I probably von’t, though I really can’t say.

shrugging md

One of my favorite things to hate about celiac is how slow-going recovery is. A lot of studies, like this one, check in with people after 6 months on the gluten-free diet (GFD), and (most) people feel (mostly) better by then (though most studies don’t say how people felt in between). Jules Dowler Shepard suggests 3 to 6 months for “younger people” and up to 2 years for “older adults.”

I know, I know, healthy intestines, like Rome, aren’t built in a day. But it’s a bit of a bummer that people without diagnoses are going gluten-free left and right and claiming miraculous, instantaneous improvements to their quality of life, while I’m chugging along clutching my GFD prescription and hoping I’m doing it right.

Back in the spring, I tried the ole GFD for about six weeks and observed no real difference. Did I do some stuff wrong? Yup. Did I do most stuff right? Yup. I assumed I didn’t have celiac but figured I’d go back on gluten and get tested anyway. Blood test, biopsy, and oh hey, I do have it. Awesome. This time around, I’m correcting my errors, and I’m trying the no-oats (even “pure”) and no-lactose thing. I cut out drinking, too, just in case it helps—though this has left my friends most displeased. Coffee…oh God, I just, can’t. Yet.
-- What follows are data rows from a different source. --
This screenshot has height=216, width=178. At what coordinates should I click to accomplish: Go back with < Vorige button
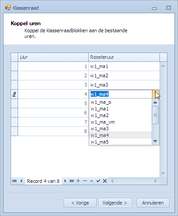tap(80, 203)
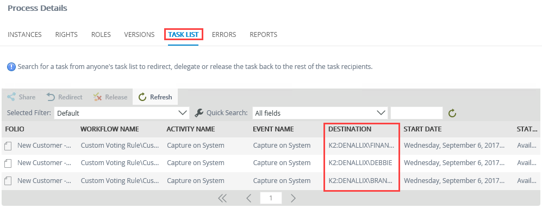Click the green quick search reload icon
Viewport: 542px width, 208px height.
452,113
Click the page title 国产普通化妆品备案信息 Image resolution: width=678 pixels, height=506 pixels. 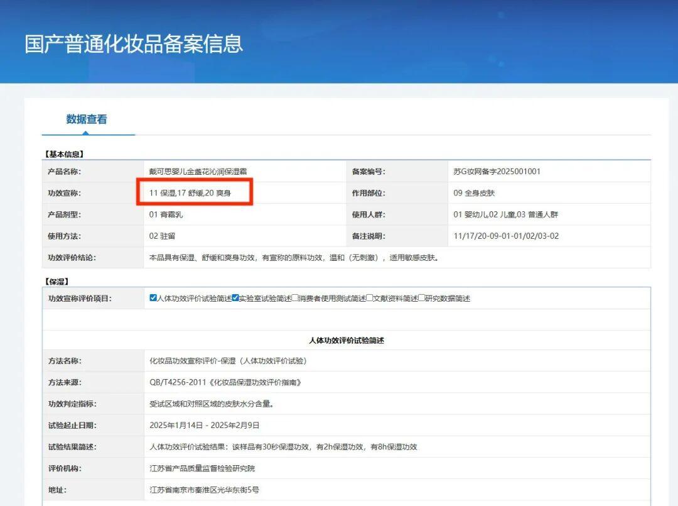(134, 44)
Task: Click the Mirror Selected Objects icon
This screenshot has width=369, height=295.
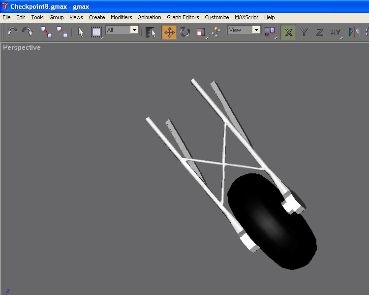Action: (354, 32)
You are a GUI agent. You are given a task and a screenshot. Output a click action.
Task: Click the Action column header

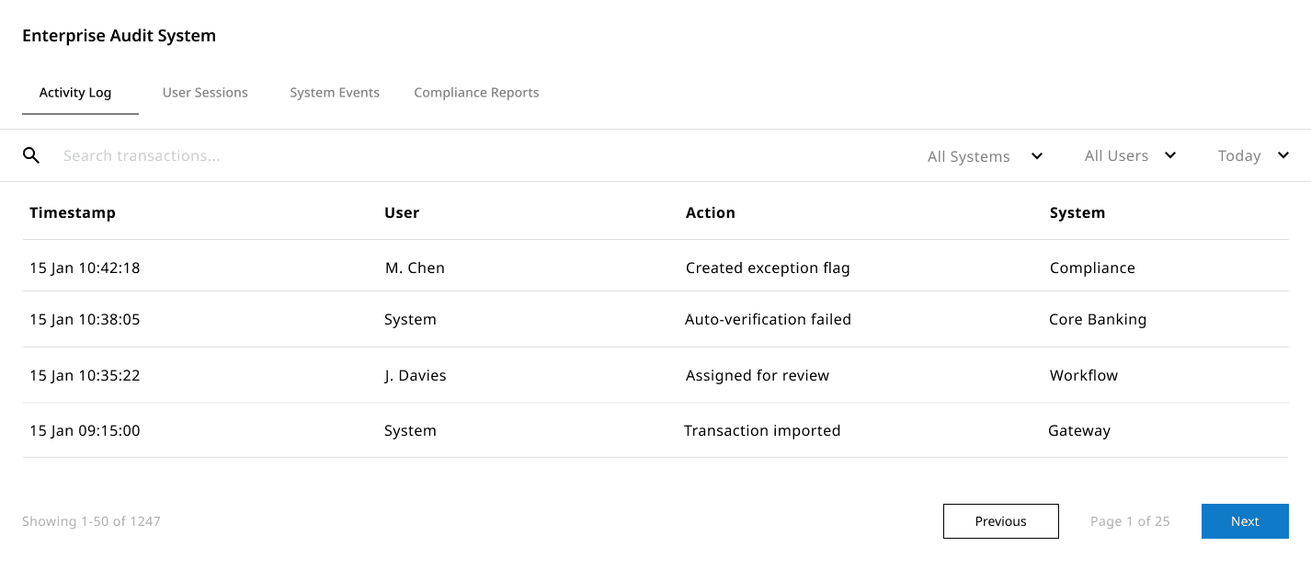(x=711, y=212)
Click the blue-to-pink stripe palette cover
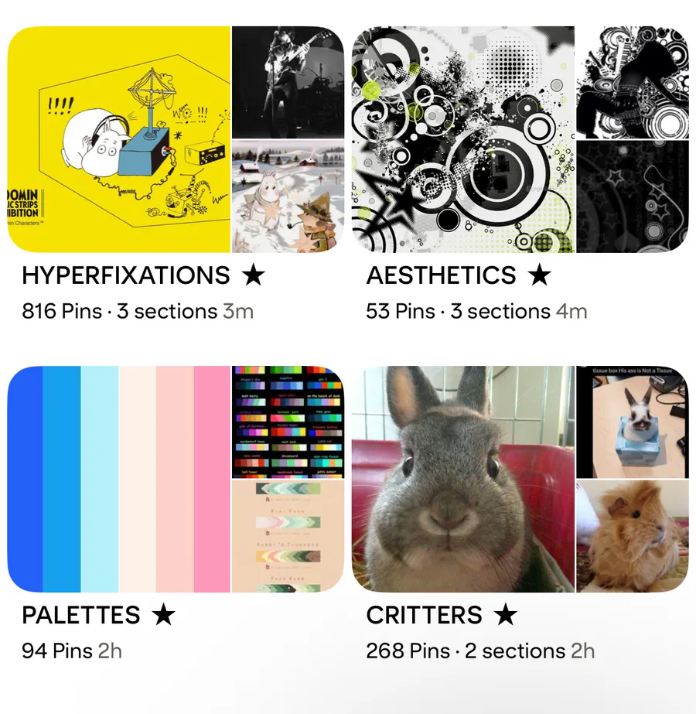This screenshot has height=714, width=696. [x=119, y=479]
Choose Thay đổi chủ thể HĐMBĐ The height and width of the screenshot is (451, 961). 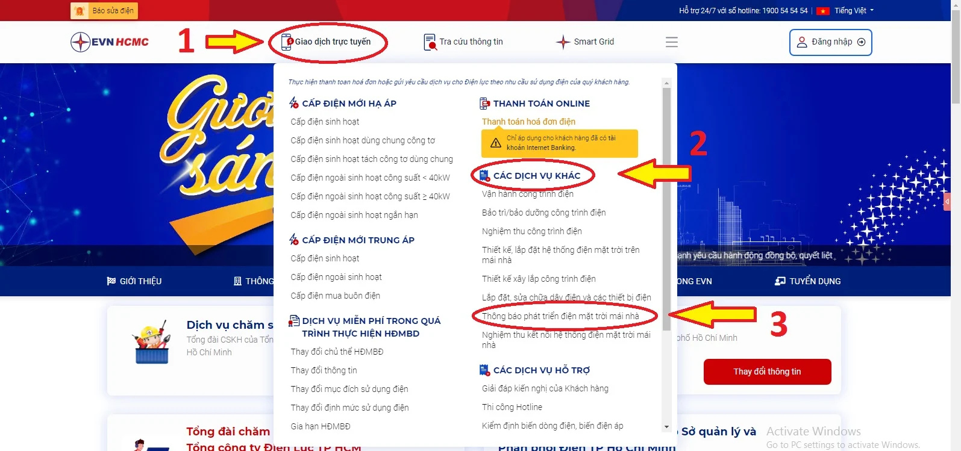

By the way: A lot of research is done on why people don’t adhere to the GFD. Personally, I think an online database of average length of GFD prior to various symptoms improving would be helpful. Like, type your symptom here to find that X percent of people with anemia see resolution after X months, and X percent of people with depression see resolution after X months. Knowing you’ve still got Y weeks or months left to go until you hit the average resolution date would help fortify you, and knowing you’ve already passed the average could prompt you to go to your doctor to discuss the possibility of other complications. I could get back so many hours of my life devoted to Google searching if I had such a reference.

In the meantime, I’ve settled on July 29th, precisely six months from diagnosis, as the magical date upon which I anticipate all of my symptoms will fade away like brain fog off a windshield, or disappear in a puff of hydrogen sulfide. Until then…

Knowing what ails me is making me happy,
But other than that I feel utterly crappy.

Hope you and yours are feeling vell as ve head into the veekend (a long one, for us Americans). One last assignment for this veek: If you have celiac, how long did it take you to feel better? Did you have to throw in any “add-ons” to your gluten-free diet?